Unlawful evictions are also being carried out by private individuals who purport to own the land but whose legal claim is no stronger than that of camp residents. Only 5 percent of land titles were recorded in Haiti before the earthquake, but the government is supporting private evictions without verifying who owns the land. Instead, they are summarily evacuating settlements in violation of residents’ due process rights.
We documented reports like this in dozens of camps that we investigated on fact finding missions to Haiti. In October, the New York Times reported that almost 40,000 people had been evicted, and another 144,000 face an ongoing threat of eviction. In some cases, the government has destroyed entire settlements. A September report from U.N. Secretary-General Ban Ki-moon said 29 percent of 1,268 camps studied had been closed forcibly. And just this past Friday, as Hurricane Tomas edged toward Haiti, the Inter-American Commission on Human Rights expressed “deep concern” over the practice of “illegal forced evictions” in the country’s displacement camps.
Another reason that hundreds of thousands of Haitians refused to evacuate for Tomas is because they have no place else to go on account of decisions made by the government of Haiti and the international community. While corporations and nonprofit organizations stand ready to build transitional and permanent housing, the government of Haiti has yet to designate available public or private land for resettlement. A transparent and comprehensive resettlement policy is vital. Meanwhile, international donors, including the United States, have yet to release the majority of funding that was pledged for reconstruction, such as debris removal and construction of temporary shelter. Port au Prince remains buried under rubble, and there is no realistic prospect of finding suitable shelter for more than a million displaced people anytime in the near future.
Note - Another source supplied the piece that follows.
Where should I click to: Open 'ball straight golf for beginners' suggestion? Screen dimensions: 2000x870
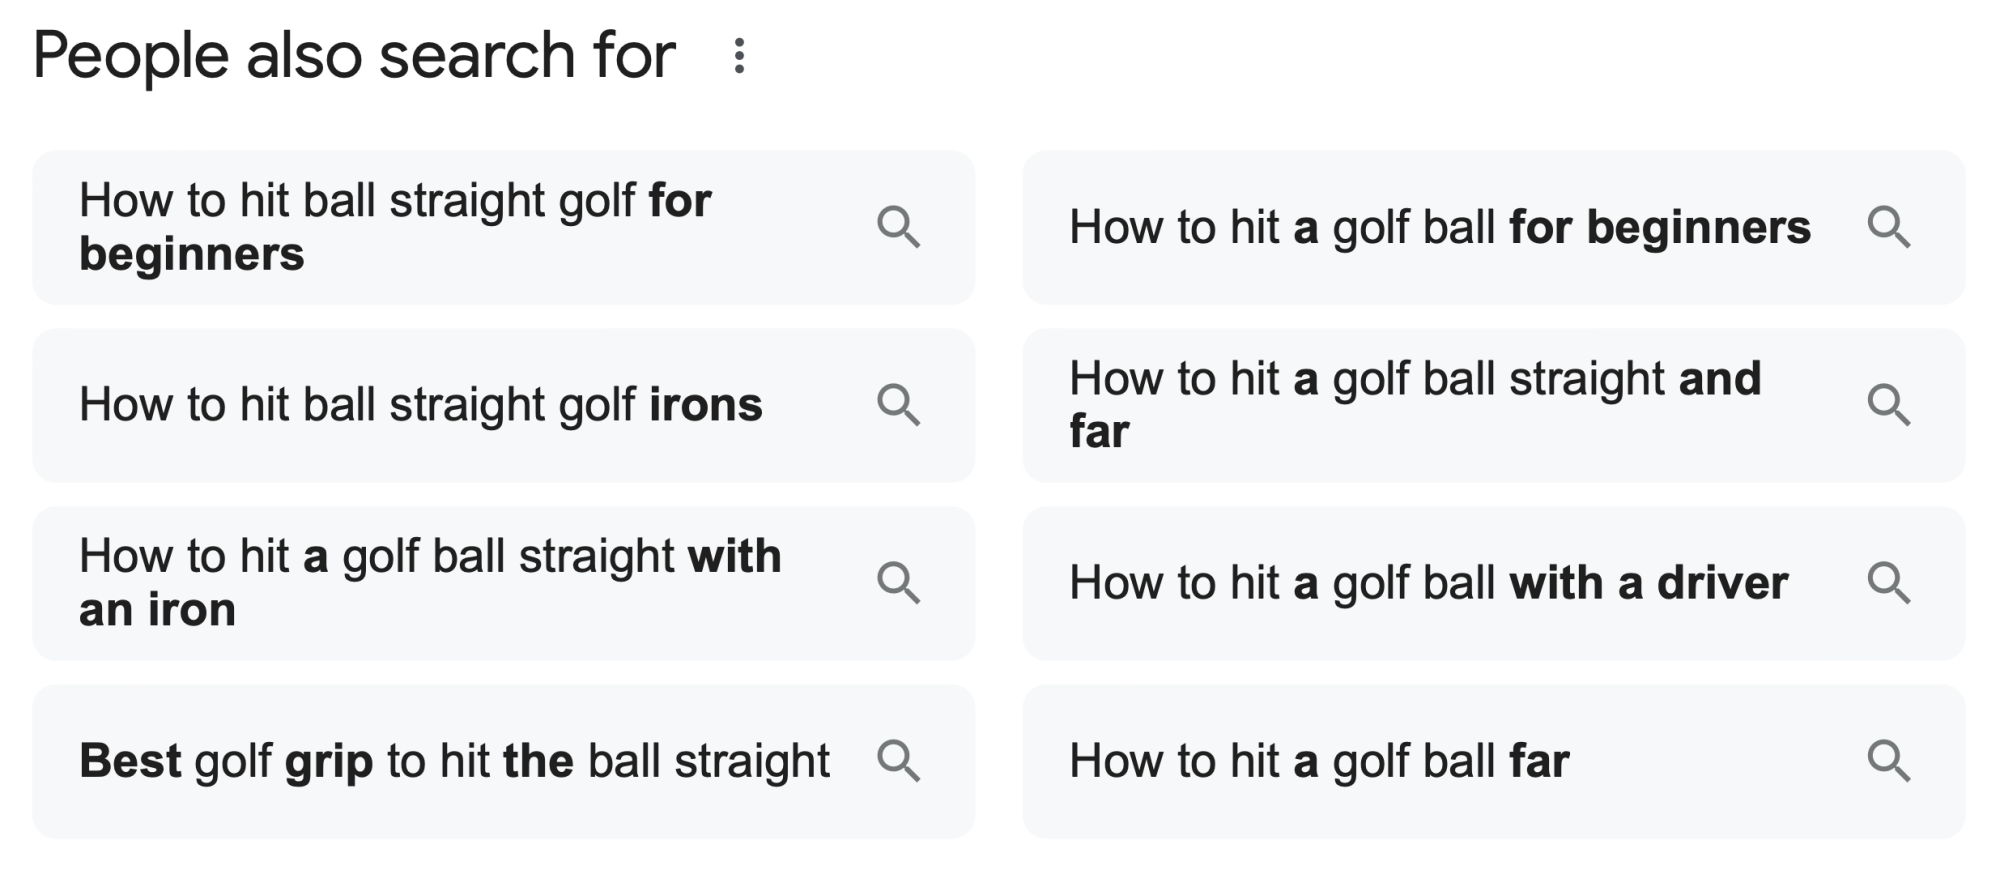tap(503, 227)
So those who rode out Tomas in the camps weren’t standing up to a hurricane. They were standing up to failed government policies that left them with no place else to go. And therein lies the story of Haiti, whose people have faced and survived all kinds of disasters —poverty, environmental degradation and economic insecurity, to name a few. Those disasters were each man-made, and so was the disaster that camp residents narrowly survived this weekend.
Bergin is a law professor at South Texas College of Law in Houston and co-director of You.Me.We., a disaster law center that defends human rights in the aftermath of sudden-onset disasters. Phillips is a staff attorney with the Institute for Justice & Democracy in Haiti and assistant director for Haiti Programs with the University of San Francisco School of Law.